INSTRUCTIONS FOR THE TASK: When you copy the records that follow, please keep every word exactly as it is and leave out the pictures.

[[ DATA IN THIS EXERCISE open ]]

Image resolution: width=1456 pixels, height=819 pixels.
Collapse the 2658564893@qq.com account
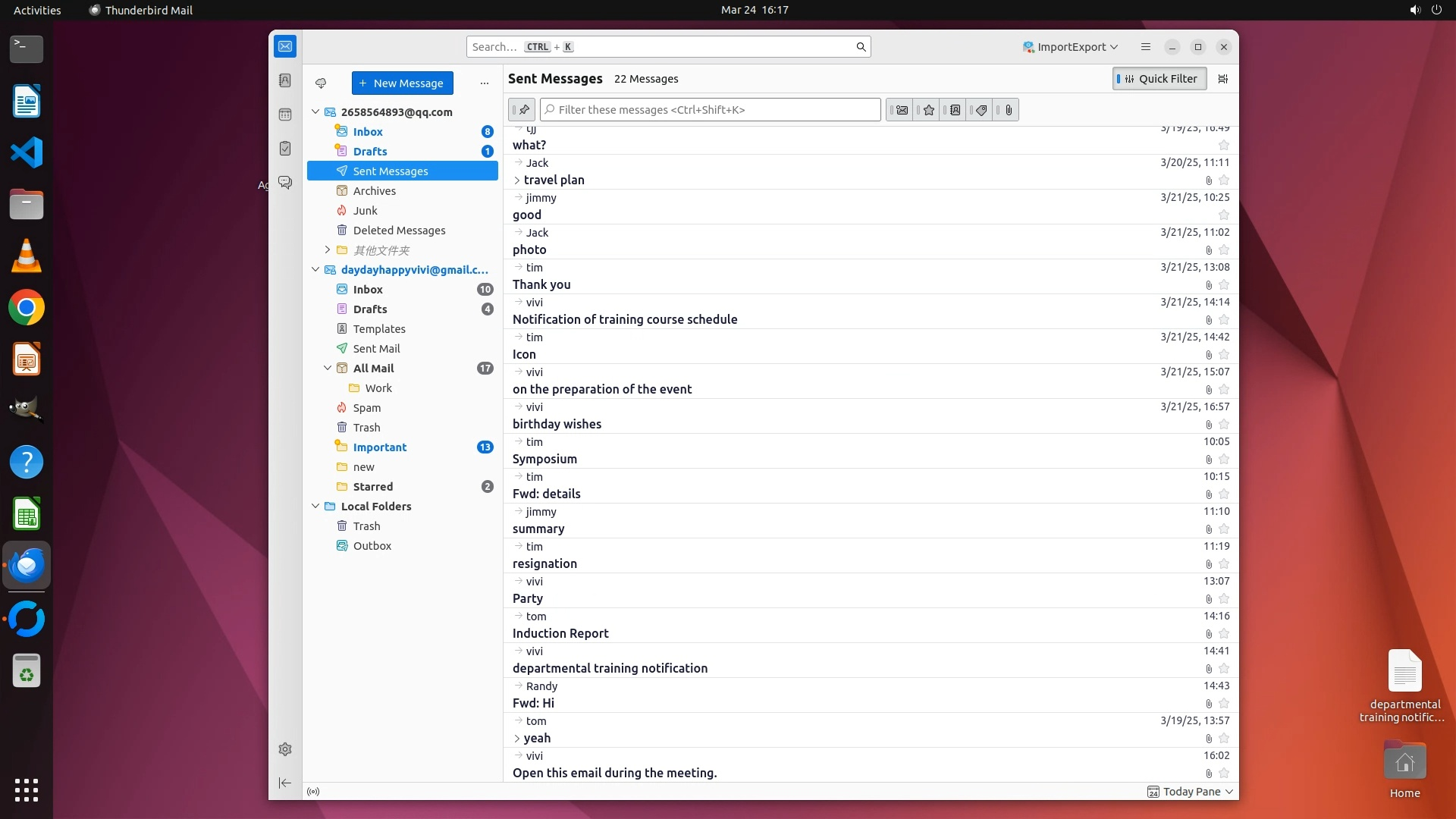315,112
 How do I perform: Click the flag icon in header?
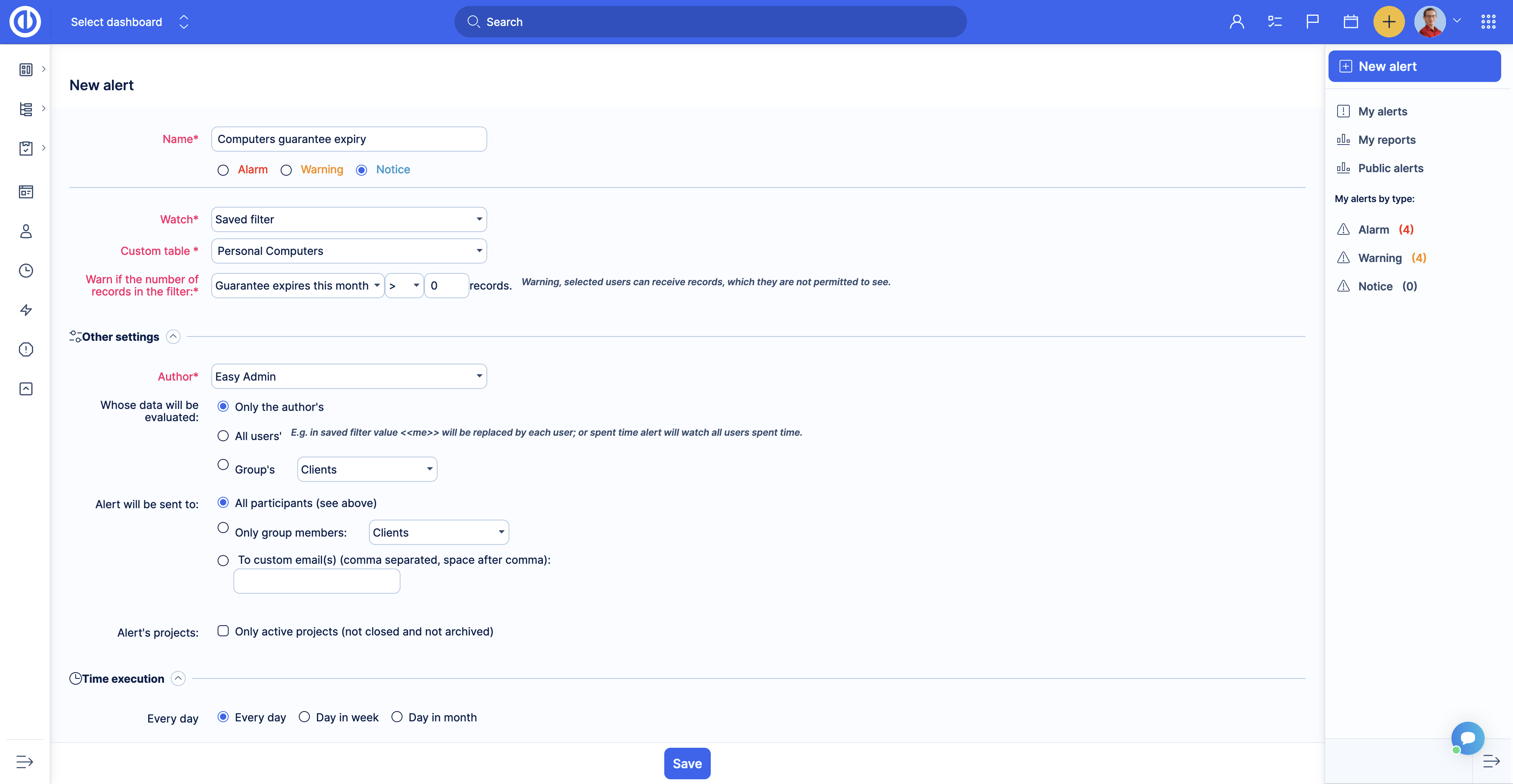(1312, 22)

[[ DATA IN THIS EXERCISE closed ]]

RESULT FOR THIS TASK:
Image resolution: width=1456 pixels, height=819 pixels.
Collapse the 2658564893@qq.com account
315,112
 How do I perform: Click the flag icon in header?
(1312, 22)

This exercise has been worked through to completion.